David is a terminal-cancer patient in the hospital waiting for his end. He’s convinced that redemption is impossible because of the sins of his past, but he still wants to reconnect with his family before he dies. His daughter has cut all ties and kept his granddaughter from him, but he’s determined to find them and explain why he made the choices he did during his lifetime.

His primary nurse at the hospital makes the unexpected connection between David and her roommate, Elle, who turns out to be David’s granddaughter.

Elle’s mother and David’s daughter, Anna Marie, is an artist, but also struggling with bipolar disorder. Raising Elle, Anna Marie told her daughter that her grandparents were dead. Even talking about David and his wife, Gertie, years after she has cut ties with them causes severe emotional trauma for Anna Marie. So once Elle discovers her grandfather is still alive, she meets David to find out the truth or, at least, his version of it.

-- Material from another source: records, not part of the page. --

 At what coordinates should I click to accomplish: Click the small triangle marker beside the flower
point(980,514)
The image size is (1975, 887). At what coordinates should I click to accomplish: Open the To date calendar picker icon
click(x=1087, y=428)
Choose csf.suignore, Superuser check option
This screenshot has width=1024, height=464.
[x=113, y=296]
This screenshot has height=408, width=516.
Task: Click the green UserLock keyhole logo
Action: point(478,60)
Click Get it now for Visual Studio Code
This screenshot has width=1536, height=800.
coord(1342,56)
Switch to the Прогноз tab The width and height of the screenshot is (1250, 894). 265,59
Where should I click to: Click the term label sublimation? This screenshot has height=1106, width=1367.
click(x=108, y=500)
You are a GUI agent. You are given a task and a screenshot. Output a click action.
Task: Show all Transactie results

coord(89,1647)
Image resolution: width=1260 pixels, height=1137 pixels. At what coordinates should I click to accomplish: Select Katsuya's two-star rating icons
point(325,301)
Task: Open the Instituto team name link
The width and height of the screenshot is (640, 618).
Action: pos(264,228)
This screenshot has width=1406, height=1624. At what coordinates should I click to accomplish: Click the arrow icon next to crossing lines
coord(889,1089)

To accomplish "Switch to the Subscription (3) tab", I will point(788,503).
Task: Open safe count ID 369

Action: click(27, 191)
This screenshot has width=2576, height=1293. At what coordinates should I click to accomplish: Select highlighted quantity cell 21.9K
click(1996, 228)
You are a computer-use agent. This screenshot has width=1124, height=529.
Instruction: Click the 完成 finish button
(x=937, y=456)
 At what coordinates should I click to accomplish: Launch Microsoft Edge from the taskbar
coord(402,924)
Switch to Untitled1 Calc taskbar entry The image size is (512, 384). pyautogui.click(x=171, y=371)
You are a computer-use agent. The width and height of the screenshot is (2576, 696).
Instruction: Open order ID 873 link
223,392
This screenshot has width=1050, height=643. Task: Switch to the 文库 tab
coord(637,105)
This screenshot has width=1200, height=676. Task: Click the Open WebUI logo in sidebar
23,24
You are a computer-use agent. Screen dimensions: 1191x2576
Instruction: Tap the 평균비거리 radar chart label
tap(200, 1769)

But Elle has grown up with a mother who has always been creative not only with her art, but also with reality. As David starts to tell her a fantastical and horrific story about her family’s past, she has to figure out how much of what David tells her is true, and how much is the rambling of a dying man whose grip on reality is weakening day by day. It doesn’t help that Anna Marie is insistent on remaining mum in the face of Elle’s constant questioning. But with the ticking clock of David’s terminal illness, Elle is determined to uncover the truth before it’s too late and to find out what secrets have been kept from her for her entire life.

I really enjoyed a lot about this book. The characters were sympathetic, the situation horrific and compelling on multiple levels. The narrative and plot brought to mind the term “slippery slope”: one seemingly good decision can lead to ten bad ones, and yet each decision, by itself, seems sound at the time it’s being made until the characters are so deeply enmeshed in their own problems that there’s no escape from the untenable.

The story also paints an interesting picture of mental illness and reality, specifically bipolar disorder. It explores the themes of nature versus nurture and how these two elements tie into contributing to a sufferer’s symptoms. Both mental and physical trauma can cause a greater acceleration of the illness, and the idea of this is played with in the plot of the story. How much can a person overcome before the disease overcomes the person?

If I had a criticism of the book, it’s a small one. At times throughout the story, I felt the withholding of information from the main character, Elle, seems too deliberate and used only as a vehicle to prolong the mystery for the reader. Aside from her roommate Brennley, who plays a supporting role in the story, Elle is the only character who doesn’t know anything about the troubled past of her family. All the other characters, from Anna Marie to David, from David’s friend Charlie to Anna Marie’s companion Grace, know about the secrets of Elle’s family. Yet each one, often on multiple occasions, refuses to answer Elle’s questions about what they know. Elle gets frustrated by this in the story, and the reader might feel a bit frustrated in the beginning, too.

But Holmes does a great job with accelerating the pacing of the book, as well as the mystery, as the narrative goes on. While the opening is a bit slow — not that I mind; I like a gradual build to a story, honestly — the events took a sudden jump and the book grew more and more engrossing the further I read.

However, at the end, everything gets resolved quickly and neatly, which I felt seemed to come on a bit fast considering the slow pacing and revelations during the start of the book. Just as a personal preference, and I’m sure others may disagree, I would have preferred either more ambiguity or more conflict at the end. Despite explanations that covered the conclusion of the story, the story left me wondering what would have really happened next.

But perhaps this was not a bad thing, considering I’m still thinking about the story today.

I don’t want to give away any spoilers, since I found the narrative compelling, and the characters equally so. I think this is an enjoyable book and well worth picking up from your local bookstore. The storyline has a number of twists and turns that were fun to follow. I would definitely enjoy reading another book by Steena Holmes in the future.